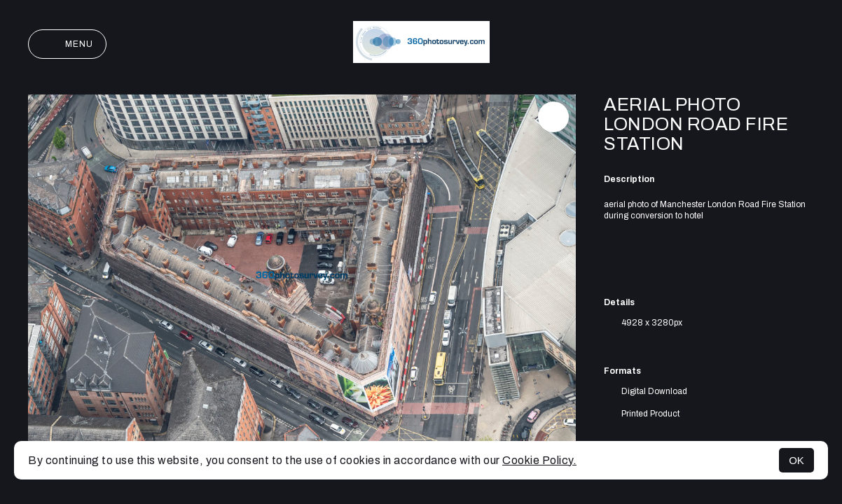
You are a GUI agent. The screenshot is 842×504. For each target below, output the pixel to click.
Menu (67, 44)
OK (796, 460)
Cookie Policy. (539, 460)
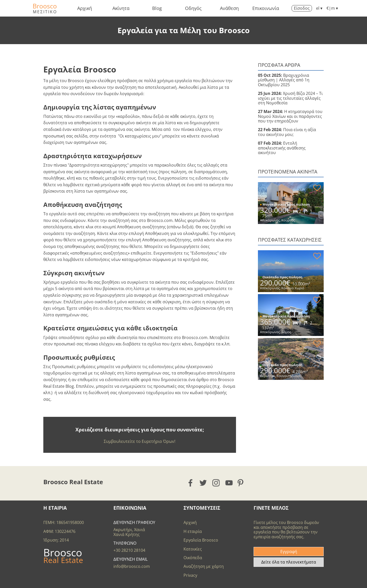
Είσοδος (302, 8)
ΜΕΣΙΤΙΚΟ (45, 12)
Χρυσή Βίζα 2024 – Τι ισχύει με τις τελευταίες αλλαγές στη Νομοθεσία (290, 98)
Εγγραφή (289, 552)
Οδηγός (193, 8)
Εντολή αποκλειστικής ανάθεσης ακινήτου (282, 148)
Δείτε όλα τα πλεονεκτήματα (289, 562)
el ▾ (319, 8)
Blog (157, 8)
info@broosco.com (132, 566)
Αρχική (85, 8)
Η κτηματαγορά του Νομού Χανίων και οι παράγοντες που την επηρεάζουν (290, 116)
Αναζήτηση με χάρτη (204, 566)
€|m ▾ (332, 8)
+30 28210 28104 (129, 550)
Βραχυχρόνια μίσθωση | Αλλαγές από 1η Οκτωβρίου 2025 (284, 80)
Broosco (45, 6)
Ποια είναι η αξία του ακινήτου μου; (287, 132)
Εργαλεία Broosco (201, 540)
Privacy (190, 575)
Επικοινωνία (266, 8)
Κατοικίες (193, 549)
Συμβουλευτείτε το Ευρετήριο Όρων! (139, 441)
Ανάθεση (229, 8)
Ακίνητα (121, 8)
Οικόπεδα (193, 558)
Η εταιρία (193, 531)
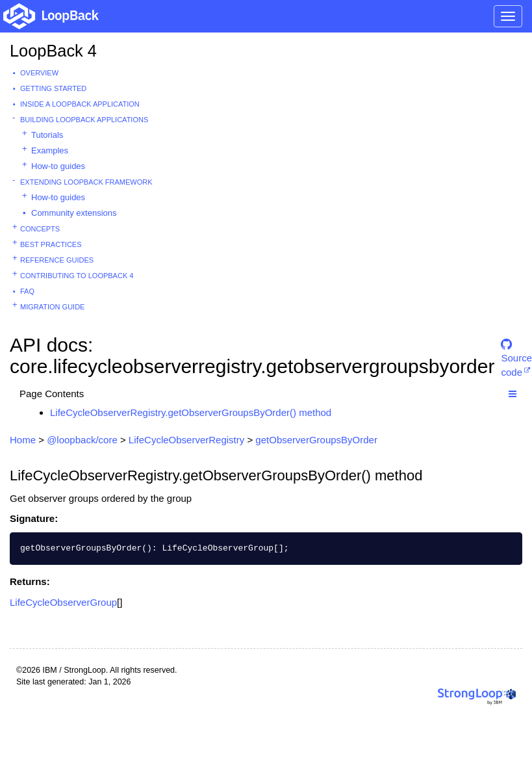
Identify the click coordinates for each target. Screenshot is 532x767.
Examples (49, 150)
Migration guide (52, 307)
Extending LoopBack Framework (86, 182)
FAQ (27, 291)
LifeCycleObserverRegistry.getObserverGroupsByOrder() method (190, 412)
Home (23, 439)
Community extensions (74, 213)
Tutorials (47, 135)
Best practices (51, 244)
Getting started (53, 88)
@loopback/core (82, 439)
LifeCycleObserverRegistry (186, 439)
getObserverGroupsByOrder (316, 439)
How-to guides (58, 166)
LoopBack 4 (53, 51)
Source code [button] (516, 350)
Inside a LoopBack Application (80, 104)
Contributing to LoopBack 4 (77, 276)
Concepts (40, 229)
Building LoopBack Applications (84, 120)
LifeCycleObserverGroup (63, 602)
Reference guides (57, 260)
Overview (39, 73)
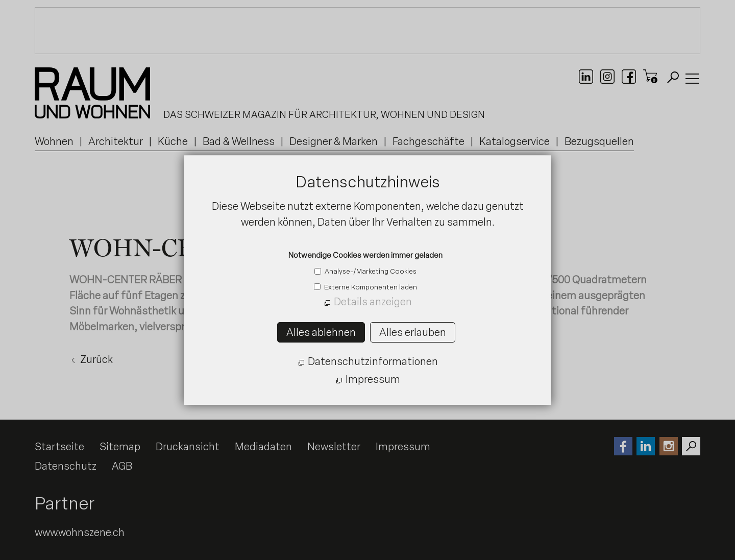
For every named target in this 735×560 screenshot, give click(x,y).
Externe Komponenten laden (370, 287)
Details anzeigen (373, 302)
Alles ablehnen (321, 332)
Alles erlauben (412, 332)
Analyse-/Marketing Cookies (370, 271)
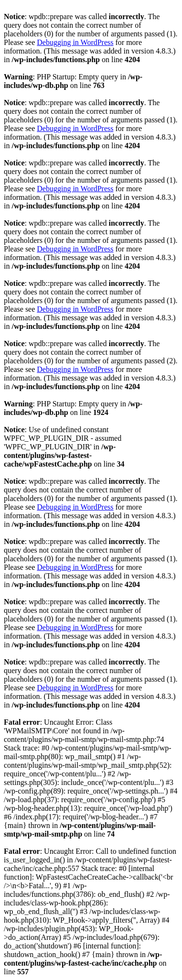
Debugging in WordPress (75, 42)
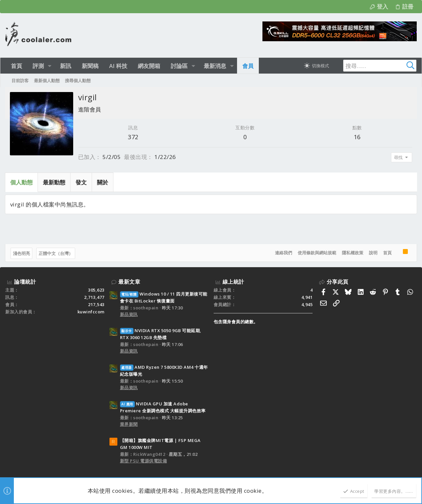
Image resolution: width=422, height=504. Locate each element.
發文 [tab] (81, 182)
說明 (373, 253)
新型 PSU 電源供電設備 (143, 461)
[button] (49, 66)
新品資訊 (129, 314)
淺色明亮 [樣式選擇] (22, 253)
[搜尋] (375, 66)
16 (357, 137)
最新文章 (129, 282)
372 (134, 137)
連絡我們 (283, 253)
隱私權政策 (352, 253)
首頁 (387, 253)
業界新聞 (129, 424)
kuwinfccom (91, 312)
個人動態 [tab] (22, 182)
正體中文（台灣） (56, 253)
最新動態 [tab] (54, 182)
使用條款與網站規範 (316, 253)
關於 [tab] (103, 182)
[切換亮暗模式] (316, 66)
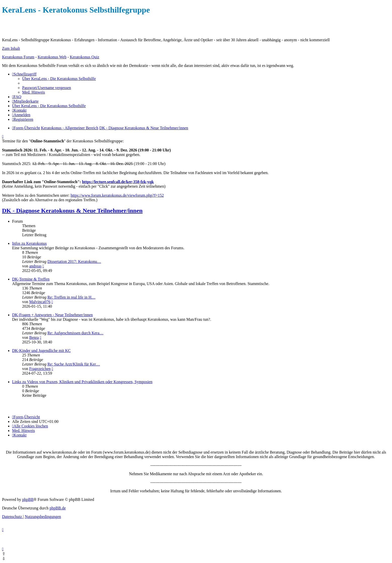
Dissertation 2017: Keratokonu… (74, 261)
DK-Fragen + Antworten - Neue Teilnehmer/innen (52, 315)
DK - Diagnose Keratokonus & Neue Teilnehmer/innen (72, 211)
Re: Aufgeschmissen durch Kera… (75, 333)
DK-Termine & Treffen (31, 279)
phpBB (28, 499)
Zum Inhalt (11, 48)
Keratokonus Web (52, 57)
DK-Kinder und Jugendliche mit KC (41, 350)
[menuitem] (59, 78)
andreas (35, 266)
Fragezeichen (40, 369)
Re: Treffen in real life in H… (71, 297)
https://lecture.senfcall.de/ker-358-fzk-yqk (118, 182)
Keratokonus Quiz (84, 57)
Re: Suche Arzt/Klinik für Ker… (73, 364)
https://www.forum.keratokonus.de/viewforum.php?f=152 (117, 195)
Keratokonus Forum (18, 57)
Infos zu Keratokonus (29, 243)
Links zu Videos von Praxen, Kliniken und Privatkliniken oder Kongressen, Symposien (82, 382)
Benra (34, 337)
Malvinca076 (40, 302)
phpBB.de (58, 508)
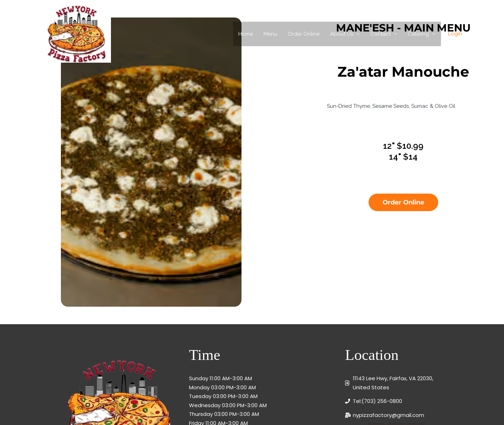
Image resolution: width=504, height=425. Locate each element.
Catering (418, 34)
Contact (380, 34)
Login (455, 34)
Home (246, 34)
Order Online (303, 34)
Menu (270, 34)
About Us (342, 34)
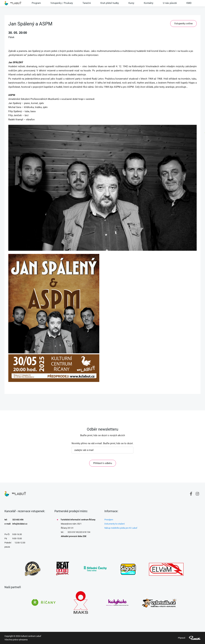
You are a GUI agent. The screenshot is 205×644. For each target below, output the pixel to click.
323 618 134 (85, 532)
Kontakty (148, 3)
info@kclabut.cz (20, 524)
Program (36, 3)
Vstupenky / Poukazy (62, 3)
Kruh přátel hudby (110, 3)
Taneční (87, 3)
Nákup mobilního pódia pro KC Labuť (121, 528)
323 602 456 (18, 520)
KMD (189, 3)
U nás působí (170, 3)
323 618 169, (73, 532)
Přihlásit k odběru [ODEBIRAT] (102, 463)
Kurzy (131, 3)
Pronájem (109, 520)
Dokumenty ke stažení (114, 524)
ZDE (84, 536)
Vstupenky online (183, 24)
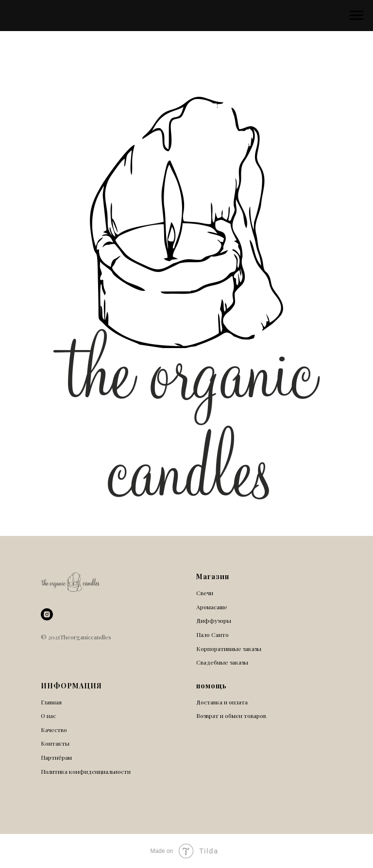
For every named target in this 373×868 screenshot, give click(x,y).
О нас (48, 716)
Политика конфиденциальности (85, 771)
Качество (54, 730)
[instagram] (47, 614)
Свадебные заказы (222, 662)
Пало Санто (212, 634)
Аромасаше (212, 607)
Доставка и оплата (222, 702)
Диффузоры (214, 620)
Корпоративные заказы (229, 649)
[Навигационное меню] (356, 16)
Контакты (55, 743)
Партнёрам (56, 757)
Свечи (204, 593)
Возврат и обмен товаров (231, 716)
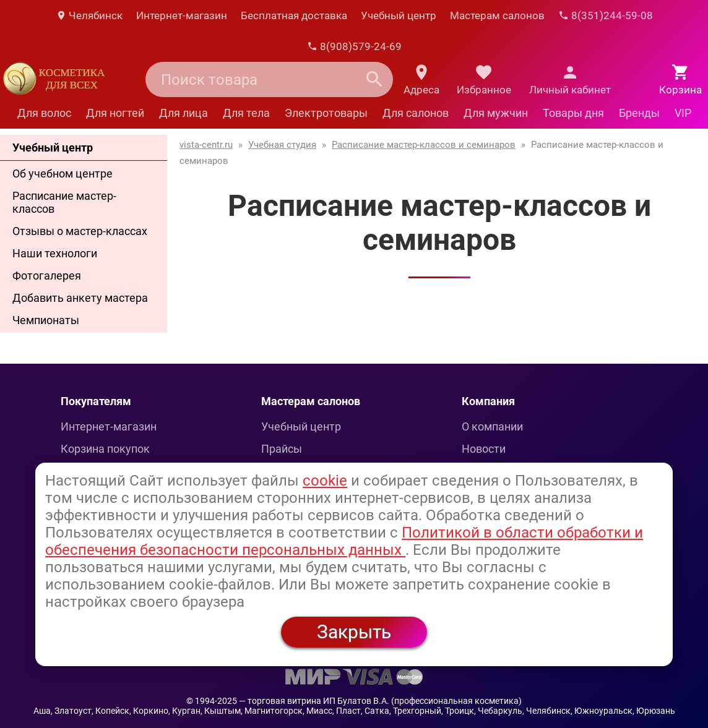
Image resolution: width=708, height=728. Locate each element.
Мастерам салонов (497, 15)
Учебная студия (282, 145)
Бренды (639, 113)
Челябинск (89, 15)
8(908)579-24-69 (354, 46)
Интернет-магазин (181, 15)
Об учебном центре (63, 173)
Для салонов (415, 113)
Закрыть (354, 632)
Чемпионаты (46, 320)
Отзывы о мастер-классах (80, 231)
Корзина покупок (105, 448)
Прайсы (282, 448)
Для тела (246, 113)
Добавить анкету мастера (80, 298)
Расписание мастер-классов (64, 202)
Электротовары (326, 113)
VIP (683, 113)
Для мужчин (496, 113)
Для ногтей (115, 113)
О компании (492, 426)
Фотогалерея (46, 275)
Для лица (183, 113)
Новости (483, 448)
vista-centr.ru (206, 145)
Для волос (44, 113)
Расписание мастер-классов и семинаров (423, 145)
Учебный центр (399, 15)
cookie (325, 481)
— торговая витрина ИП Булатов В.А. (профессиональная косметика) (380, 701)
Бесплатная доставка (294, 15)
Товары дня (573, 113)
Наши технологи (54, 253)
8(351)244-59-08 (605, 15)
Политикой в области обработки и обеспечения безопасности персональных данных (344, 541)
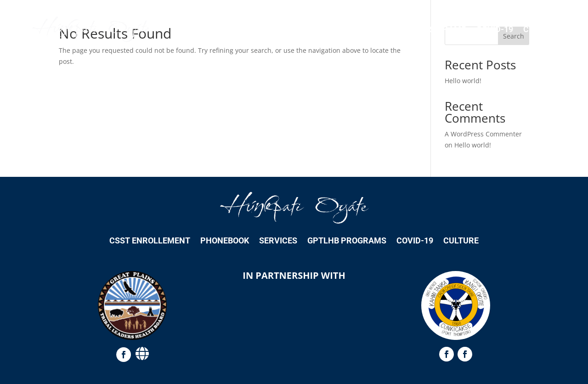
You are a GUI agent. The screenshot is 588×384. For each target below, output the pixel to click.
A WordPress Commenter (483, 134)
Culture (541, 29)
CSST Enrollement (230, 29)
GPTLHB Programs (427, 29)
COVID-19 (495, 29)
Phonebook (305, 29)
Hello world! (463, 80)
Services (358, 29)
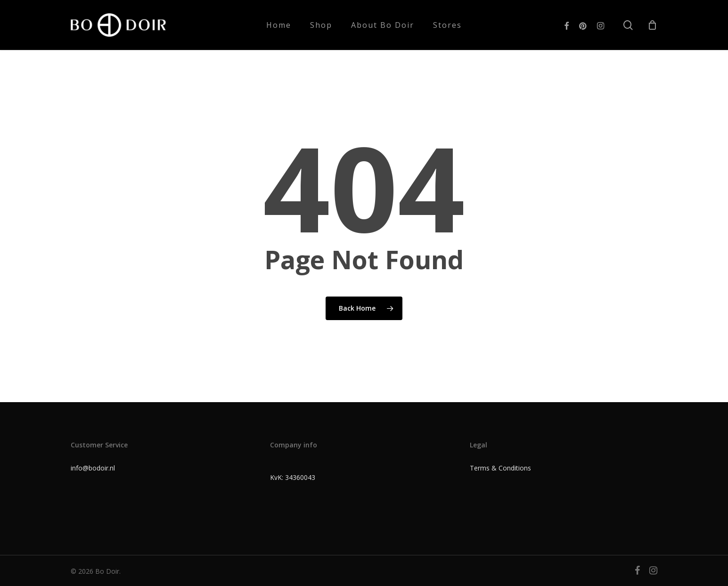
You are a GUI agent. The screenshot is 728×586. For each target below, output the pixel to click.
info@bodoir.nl (93, 468)
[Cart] (652, 25)
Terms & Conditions (500, 468)
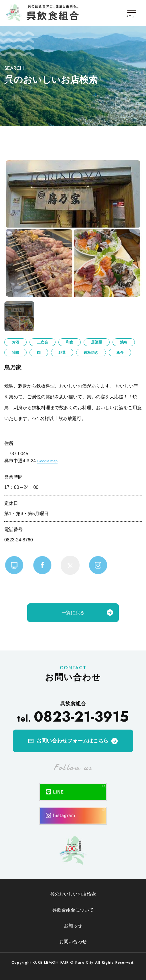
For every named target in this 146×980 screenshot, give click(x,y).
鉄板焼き (91, 352)
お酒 (15, 342)
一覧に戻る (73, 612)
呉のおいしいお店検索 (73, 894)
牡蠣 (15, 352)
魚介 (120, 352)
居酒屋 (96, 342)
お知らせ (73, 926)
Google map (47, 461)
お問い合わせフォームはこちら (72, 741)
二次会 (42, 342)
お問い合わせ (73, 942)
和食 (69, 342)
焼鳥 (124, 342)
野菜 (62, 352)
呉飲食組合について (73, 910)
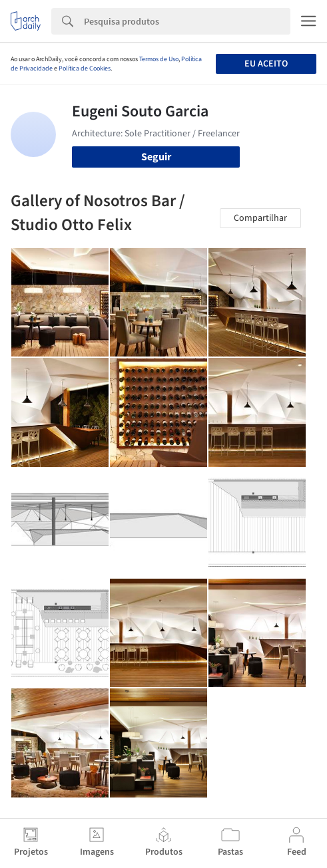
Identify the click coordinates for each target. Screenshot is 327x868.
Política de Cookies (85, 69)
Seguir (156, 157)
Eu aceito (266, 64)
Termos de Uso (159, 59)
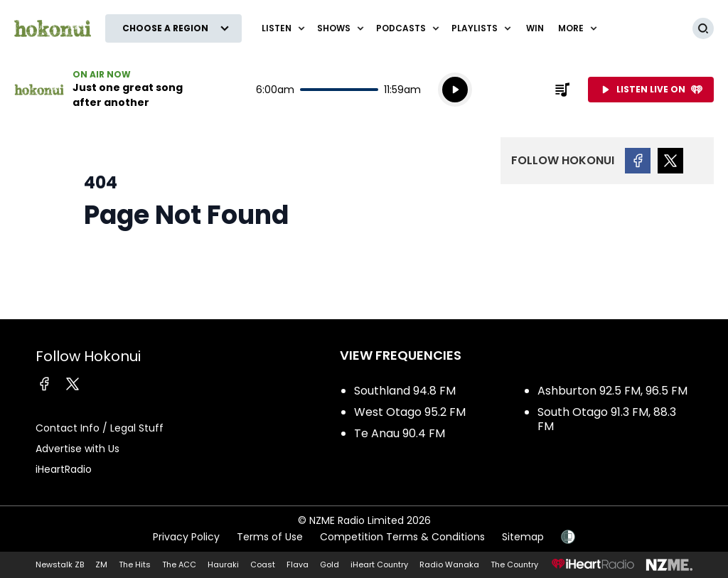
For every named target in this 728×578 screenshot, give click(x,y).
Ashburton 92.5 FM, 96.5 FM (612, 390)
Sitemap (523, 537)
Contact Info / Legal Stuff (100, 428)
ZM (101, 564)
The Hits (134, 564)
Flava (297, 564)
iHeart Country (379, 564)
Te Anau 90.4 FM (400, 433)
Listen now (105, 90)
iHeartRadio (63, 469)
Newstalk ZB (60, 564)
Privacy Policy (186, 537)
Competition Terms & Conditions (402, 537)
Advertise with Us (77, 449)
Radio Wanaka (449, 564)
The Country (514, 564)
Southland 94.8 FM (405, 390)
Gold (329, 564)
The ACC (179, 564)
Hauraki (223, 564)
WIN (535, 28)
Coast (262, 564)
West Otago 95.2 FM (410, 412)
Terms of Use (269, 537)
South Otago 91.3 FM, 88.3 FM (606, 419)
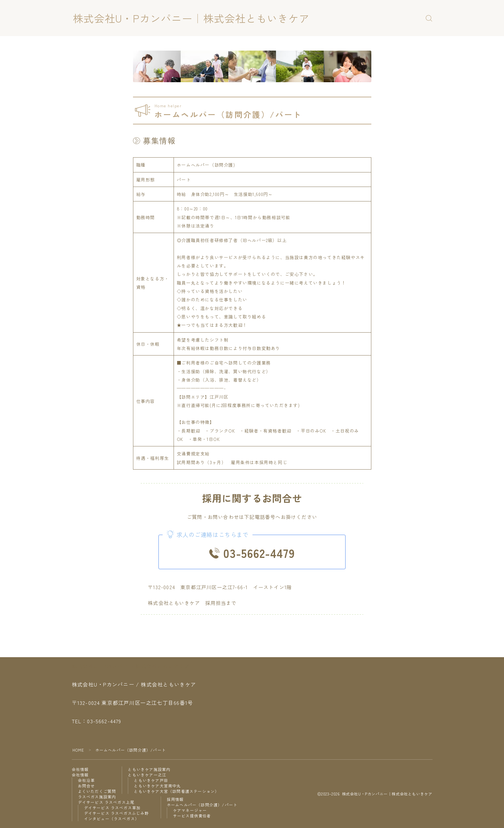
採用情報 (175, 799)
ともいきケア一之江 (147, 775)
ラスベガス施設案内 (97, 796)
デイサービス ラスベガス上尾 (106, 802)
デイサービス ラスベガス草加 (112, 808)
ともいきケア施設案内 (149, 769)
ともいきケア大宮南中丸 (157, 786)
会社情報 (80, 769)
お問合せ (86, 786)
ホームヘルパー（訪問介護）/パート (202, 804)
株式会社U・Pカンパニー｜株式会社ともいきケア (191, 18)
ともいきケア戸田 (151, 780)
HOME (78, 750)
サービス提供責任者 (192, 816)
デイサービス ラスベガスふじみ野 (117, 813)
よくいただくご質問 (97, 791)
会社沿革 (86, 780)
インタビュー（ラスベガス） (111, 819)
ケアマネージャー (190, 810)
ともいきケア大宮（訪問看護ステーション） (176, 791)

_ _ _ _ _ _ _

Short exercise — Rewrite the listing lines starting with the line that contains "Чемпионаты (46, 320)" and going on through the line that contains "косметика) (380, 701)", replacing "Фотогалерея" with "Галерея фото" and leaving everything else unchanged.

Task output —
Чемпионаты (46, 320)
Отзывы о мастер-классах (80, 231)
Корзина покупок (105, 448)
Прайсы (282, 448)
Для тела (246, 113)
Добавить анкету мастера (80, 298)
Расписание мастер-классов (64, 202)
Электротовары (326, 113)
VIP (683, 113)
Для мужчин (496, 113)
Для ногтей (115, 113)
О компании (492, 426)
Галерея фото (46, 275)
Для лица (183, 113)
Новости (483, 448)
vista-centr.ru (206, 145)
Для волос (44, 113)
Расписание мастер-классов и семинаров (423, 145)
Учебный центр (399, 15)
cookie (325, 481)
— торговая витрина ИП Булатов В.А. (профессиональная косметика) (380, 701)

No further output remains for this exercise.